Many of the people accommodated in the evacuation centres scattered across the central-eastern provinces are among the poorest layers of Philippines society. The overwhelming majority of the victims in these centres were rendered homeless by Typhoon Haiyan and were still living in tents or rough shanties before the latest typhoon.

Last weekend, almost 50,000 Tacloban residents were accommodated in 81 evacuation centres. Tacloban, a city of 220,000 on Leyte island, suffered major damage in last year’s Typhoon Haiyan.

Maria Anna Alvarez, 34, told CNN she spent the past 11 months living in a tent with a dozen other relatives on the outskirts of Tacloban, after her home was destroyed. Her tent was provided by an aid agency. It was torn asunder last weekend, along with those of 300 other families rendered homeless by Typhoon Haiyan in Tacloban.

Unemployed truck driver Tereso Sano, 42, who was sharing a makeshift home in Tacloban with seven other people, said he would have to try and rebuild the dwelling. “It’s a difficult feeling, knowing you don’t have a roof above your head,” he said.

Pilar Rangosajo, who was sheltering in an evacuation centre at Legazpi in Alba province, said: “I am worried—I am thinking of my children and my grandchildren. They are so young, that’s why we’re here. It’s so hard for me because every typhoon damages our home. We don’t have the money to fix it.”

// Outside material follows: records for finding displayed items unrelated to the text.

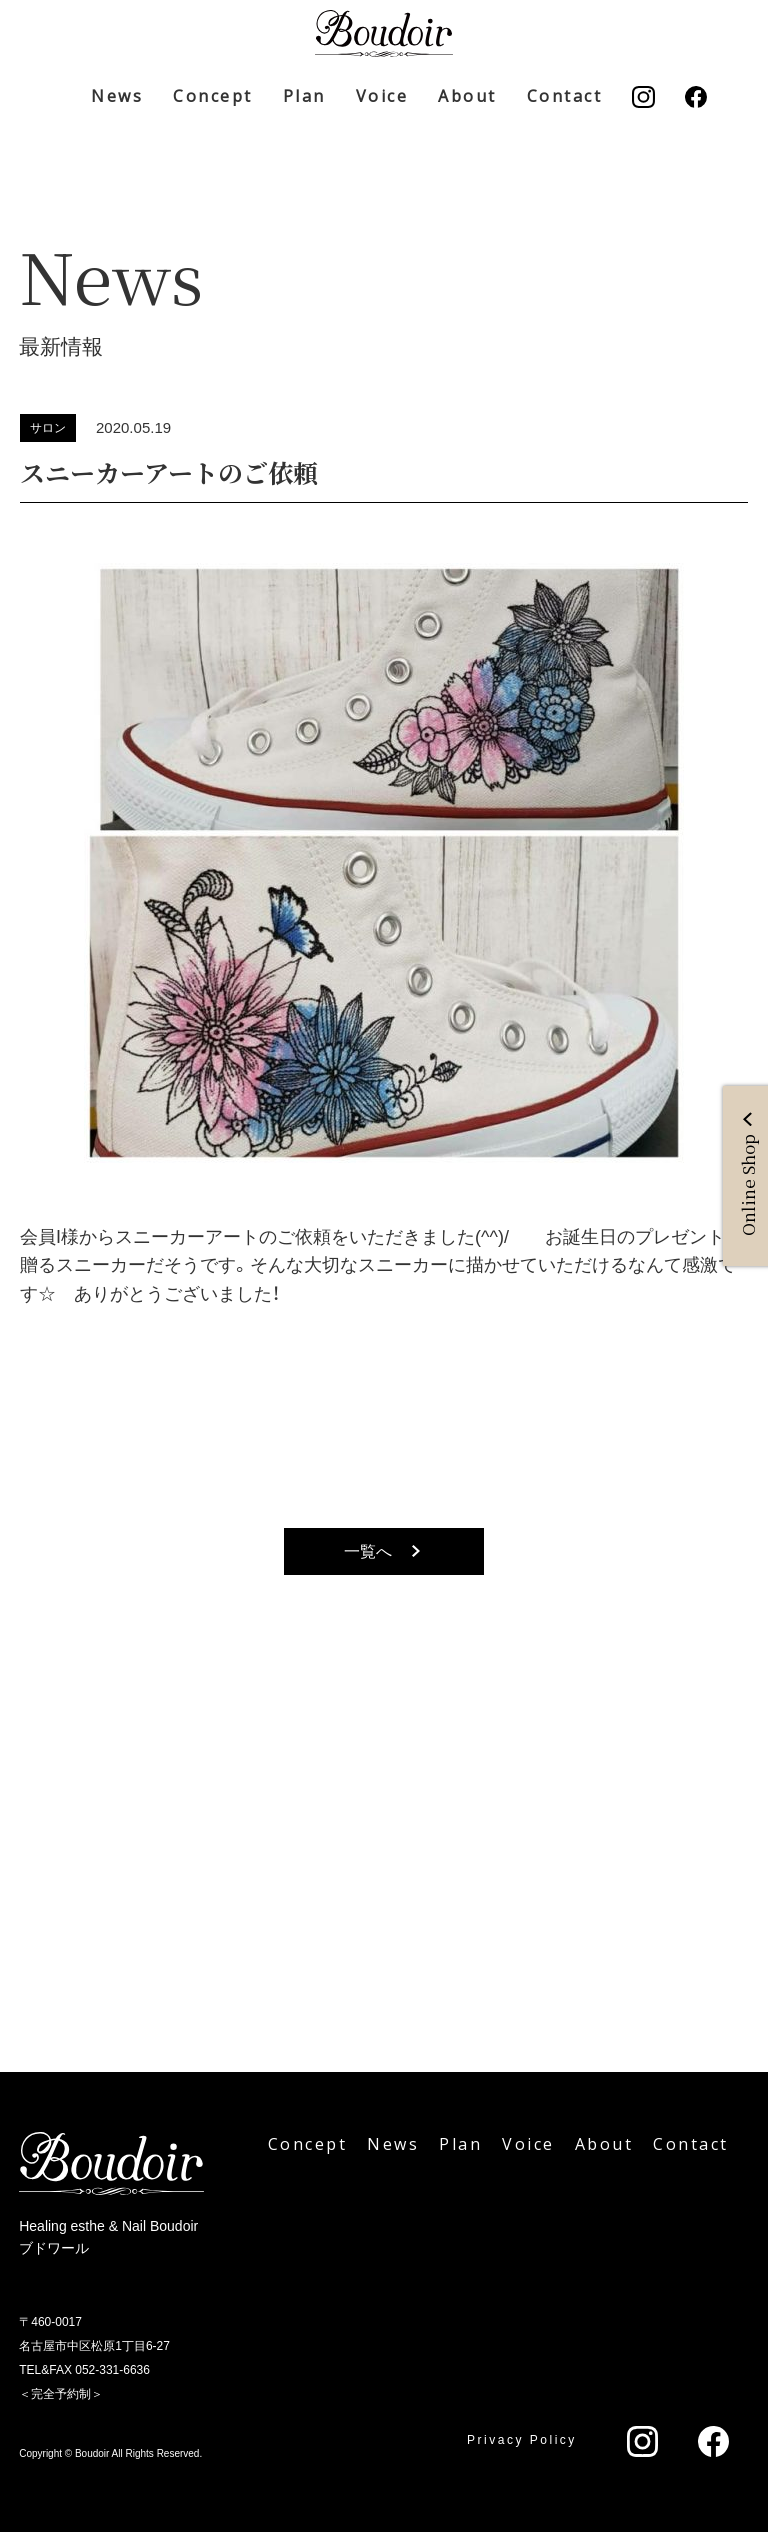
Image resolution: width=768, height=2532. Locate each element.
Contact (565, 96)
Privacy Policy (522, 2440)
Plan (304, 96)
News (117, 96)
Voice (382, 96)
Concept (213, 96)
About (467, 96)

In January this year more than 12,000 people demonstrated in Tacloban against the Aquino government’s refusal to provide electricity, water and adequate financial assistance to those made homeless by Typhoon Haiyan.

Survivors denounced political corruption in the construction of temporary shelters and the distribution of relief. They demanded that the government immediately begin construction of public hospitals and schools. These calls, like others made by workers and the urban and rural poor after each typhoon disaster, fell on deaf ears.

The official claims of improved government responses are belied by the fact that in the past three years, major typhoons have claimed over 10,000 lives in the Philippines. The country has an average of 20 typhoons per year between June and December, making the disasters predictable, although the storms have intensified dramatically in recent years.

According to Germanwatch’s global climate risk index, the Philippines was the nation most affected by weather-related disasters in 2013, with losses totalling $24.5 billion, or 3.8 percent of the country’s gross domestic product.